Zadanie: Przepisz fragment rekordów od wiersza zawierającego „Where should I click to: Click the Maidenhead” do samego końca rekordów. Zamień w nim „battery charge badge” na „battery level badge”, a resztę pozostaw bez zmian.
== Dane wejściowe
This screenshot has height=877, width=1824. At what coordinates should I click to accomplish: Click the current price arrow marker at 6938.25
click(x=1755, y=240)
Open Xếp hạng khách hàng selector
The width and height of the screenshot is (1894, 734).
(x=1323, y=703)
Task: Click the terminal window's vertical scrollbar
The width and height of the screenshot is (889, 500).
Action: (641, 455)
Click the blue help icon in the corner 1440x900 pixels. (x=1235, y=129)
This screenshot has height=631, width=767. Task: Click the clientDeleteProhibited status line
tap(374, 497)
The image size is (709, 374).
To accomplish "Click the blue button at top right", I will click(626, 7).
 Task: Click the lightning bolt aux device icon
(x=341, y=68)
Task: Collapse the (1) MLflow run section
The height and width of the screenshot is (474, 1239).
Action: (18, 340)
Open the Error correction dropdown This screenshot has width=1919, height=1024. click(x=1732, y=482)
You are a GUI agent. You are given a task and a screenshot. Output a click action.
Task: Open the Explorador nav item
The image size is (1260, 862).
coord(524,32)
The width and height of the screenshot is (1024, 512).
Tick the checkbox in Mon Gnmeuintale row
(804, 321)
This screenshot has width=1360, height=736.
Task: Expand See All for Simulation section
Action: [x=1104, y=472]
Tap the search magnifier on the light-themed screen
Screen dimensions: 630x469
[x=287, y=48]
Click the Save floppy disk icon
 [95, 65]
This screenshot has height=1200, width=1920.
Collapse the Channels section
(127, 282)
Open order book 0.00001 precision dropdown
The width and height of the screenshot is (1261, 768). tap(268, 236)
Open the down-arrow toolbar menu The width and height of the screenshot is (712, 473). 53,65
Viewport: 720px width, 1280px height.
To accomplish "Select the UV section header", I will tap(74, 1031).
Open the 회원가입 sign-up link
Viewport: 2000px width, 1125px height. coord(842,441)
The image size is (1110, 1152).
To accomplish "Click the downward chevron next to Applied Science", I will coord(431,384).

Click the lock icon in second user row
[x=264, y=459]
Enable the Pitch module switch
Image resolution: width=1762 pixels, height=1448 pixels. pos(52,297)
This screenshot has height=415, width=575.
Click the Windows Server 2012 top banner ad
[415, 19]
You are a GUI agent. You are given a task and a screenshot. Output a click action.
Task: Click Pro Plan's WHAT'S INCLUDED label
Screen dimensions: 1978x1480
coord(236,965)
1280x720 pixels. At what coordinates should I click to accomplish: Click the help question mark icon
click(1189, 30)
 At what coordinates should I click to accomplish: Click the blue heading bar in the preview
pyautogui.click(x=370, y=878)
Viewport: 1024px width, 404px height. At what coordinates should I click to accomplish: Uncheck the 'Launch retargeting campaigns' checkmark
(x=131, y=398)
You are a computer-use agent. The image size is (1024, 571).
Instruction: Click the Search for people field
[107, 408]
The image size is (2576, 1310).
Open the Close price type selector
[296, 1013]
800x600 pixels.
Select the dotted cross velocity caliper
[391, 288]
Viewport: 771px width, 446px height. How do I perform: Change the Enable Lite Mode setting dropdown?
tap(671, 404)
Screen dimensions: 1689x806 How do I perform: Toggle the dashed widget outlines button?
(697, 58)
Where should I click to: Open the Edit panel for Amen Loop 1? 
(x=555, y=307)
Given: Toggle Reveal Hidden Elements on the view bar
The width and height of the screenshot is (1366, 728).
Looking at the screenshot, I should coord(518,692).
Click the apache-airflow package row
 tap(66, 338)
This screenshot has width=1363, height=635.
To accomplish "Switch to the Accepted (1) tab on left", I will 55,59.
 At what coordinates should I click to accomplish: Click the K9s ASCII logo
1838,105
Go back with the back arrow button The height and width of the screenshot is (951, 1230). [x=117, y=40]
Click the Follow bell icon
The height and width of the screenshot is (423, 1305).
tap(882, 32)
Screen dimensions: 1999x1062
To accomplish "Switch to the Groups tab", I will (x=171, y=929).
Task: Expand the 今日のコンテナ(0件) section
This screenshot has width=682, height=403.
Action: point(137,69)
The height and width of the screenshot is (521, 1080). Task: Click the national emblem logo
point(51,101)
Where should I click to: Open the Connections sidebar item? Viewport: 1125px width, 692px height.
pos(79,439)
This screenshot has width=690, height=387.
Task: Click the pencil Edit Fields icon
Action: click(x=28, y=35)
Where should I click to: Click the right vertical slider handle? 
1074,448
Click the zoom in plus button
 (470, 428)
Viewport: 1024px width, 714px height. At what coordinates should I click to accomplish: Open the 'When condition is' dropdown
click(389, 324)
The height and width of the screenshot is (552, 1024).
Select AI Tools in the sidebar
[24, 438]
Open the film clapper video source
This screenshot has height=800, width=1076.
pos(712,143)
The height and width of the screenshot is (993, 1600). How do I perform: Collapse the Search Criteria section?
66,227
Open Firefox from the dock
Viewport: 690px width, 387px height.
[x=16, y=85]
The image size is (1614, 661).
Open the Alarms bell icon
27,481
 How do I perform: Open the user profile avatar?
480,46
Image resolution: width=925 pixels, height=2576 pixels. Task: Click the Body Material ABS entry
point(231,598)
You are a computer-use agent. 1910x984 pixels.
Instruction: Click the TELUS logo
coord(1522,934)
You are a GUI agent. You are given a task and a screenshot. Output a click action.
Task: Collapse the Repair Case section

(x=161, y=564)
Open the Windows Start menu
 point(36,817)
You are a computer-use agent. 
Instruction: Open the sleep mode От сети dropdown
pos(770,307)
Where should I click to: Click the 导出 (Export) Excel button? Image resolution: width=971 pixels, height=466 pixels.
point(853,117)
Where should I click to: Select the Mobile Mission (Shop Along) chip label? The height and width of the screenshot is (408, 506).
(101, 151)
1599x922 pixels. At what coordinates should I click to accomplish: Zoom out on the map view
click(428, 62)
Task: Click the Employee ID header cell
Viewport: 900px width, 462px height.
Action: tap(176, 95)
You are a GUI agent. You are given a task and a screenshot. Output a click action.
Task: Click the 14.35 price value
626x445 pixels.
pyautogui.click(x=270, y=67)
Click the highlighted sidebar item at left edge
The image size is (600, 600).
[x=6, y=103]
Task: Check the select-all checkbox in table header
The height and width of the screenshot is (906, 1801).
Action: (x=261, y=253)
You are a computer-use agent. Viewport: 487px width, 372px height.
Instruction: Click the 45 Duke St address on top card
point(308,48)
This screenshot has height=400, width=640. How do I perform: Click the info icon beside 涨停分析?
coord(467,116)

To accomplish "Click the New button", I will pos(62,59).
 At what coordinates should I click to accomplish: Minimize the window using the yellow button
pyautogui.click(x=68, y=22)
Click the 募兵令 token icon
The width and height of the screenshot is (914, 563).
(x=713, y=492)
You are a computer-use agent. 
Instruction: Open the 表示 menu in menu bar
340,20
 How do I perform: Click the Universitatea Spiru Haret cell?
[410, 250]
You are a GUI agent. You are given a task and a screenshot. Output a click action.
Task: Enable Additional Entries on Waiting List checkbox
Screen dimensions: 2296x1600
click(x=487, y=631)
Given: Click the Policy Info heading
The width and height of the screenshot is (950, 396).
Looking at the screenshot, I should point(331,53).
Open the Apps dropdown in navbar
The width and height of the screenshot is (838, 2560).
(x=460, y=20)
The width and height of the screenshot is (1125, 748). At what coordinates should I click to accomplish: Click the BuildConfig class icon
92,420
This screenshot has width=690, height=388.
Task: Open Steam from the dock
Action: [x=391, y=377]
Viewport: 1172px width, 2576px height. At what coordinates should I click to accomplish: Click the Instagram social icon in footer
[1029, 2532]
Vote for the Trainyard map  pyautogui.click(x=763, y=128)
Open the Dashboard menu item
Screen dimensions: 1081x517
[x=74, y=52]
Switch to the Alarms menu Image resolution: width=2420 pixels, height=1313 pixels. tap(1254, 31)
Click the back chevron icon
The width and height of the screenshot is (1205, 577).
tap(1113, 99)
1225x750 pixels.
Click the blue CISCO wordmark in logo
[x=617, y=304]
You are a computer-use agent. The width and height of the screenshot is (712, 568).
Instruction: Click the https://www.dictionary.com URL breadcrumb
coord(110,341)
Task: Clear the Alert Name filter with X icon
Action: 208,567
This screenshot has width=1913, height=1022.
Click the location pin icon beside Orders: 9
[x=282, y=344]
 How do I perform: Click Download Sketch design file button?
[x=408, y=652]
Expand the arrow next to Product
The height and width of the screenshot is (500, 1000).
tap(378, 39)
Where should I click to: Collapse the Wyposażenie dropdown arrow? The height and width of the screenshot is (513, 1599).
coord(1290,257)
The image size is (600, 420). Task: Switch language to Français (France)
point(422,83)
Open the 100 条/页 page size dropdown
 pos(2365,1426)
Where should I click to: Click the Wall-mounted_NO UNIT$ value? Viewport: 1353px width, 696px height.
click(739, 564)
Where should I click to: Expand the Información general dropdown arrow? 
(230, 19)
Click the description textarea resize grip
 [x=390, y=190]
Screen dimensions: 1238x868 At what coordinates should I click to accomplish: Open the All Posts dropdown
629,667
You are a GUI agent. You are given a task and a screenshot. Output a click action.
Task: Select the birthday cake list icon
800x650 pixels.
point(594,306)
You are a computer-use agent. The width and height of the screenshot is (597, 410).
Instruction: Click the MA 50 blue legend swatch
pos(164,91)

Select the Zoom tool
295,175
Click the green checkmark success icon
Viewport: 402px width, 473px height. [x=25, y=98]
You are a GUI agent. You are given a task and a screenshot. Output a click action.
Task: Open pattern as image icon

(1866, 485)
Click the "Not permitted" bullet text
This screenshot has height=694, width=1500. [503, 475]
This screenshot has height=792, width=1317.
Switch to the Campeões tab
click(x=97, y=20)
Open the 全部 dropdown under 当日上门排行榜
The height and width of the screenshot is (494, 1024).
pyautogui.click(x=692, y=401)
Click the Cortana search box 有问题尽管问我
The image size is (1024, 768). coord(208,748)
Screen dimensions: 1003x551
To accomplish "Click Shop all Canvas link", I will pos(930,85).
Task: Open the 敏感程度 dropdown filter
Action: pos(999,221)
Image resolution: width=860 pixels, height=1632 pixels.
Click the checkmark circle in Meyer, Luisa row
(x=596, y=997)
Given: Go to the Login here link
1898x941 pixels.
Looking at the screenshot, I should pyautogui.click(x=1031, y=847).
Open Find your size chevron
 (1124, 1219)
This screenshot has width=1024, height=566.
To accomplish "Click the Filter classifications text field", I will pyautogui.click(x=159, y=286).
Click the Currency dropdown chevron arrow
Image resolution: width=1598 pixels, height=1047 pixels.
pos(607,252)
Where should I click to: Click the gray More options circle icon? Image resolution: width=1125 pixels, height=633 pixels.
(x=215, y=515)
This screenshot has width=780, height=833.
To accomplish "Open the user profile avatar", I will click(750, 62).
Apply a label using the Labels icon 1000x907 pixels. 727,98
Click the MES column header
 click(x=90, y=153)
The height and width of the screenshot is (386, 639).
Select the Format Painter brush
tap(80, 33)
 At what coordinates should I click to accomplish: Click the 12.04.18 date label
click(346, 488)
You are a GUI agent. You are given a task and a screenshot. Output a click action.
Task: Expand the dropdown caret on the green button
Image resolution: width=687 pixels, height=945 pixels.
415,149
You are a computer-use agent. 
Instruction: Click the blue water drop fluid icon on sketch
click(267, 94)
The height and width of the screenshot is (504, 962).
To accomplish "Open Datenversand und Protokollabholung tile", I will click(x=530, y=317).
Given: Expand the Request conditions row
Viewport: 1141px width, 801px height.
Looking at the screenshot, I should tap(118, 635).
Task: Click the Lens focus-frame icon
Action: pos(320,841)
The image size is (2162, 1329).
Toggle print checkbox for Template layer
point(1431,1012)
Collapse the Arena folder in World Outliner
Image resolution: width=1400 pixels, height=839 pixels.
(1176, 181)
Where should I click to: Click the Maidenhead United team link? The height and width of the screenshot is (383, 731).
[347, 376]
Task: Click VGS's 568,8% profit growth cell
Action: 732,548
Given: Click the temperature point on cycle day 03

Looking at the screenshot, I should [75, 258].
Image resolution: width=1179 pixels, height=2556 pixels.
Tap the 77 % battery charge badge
====
Pełne rozwiązanie:
Where should I click to: Click the Maidenhead United team link? The height and width of the screenshot is (383, 731).
[347, 376]
Task: Click VGS's 568,8% profit growth cell
Action: 732,548
Given: Click the temperature point on cycle day 03

Looking at the screenshot, I should [75, 258].
Image resolution: width=1179 pixels, height=2556 pixels.
Tap the 77 % battery level badge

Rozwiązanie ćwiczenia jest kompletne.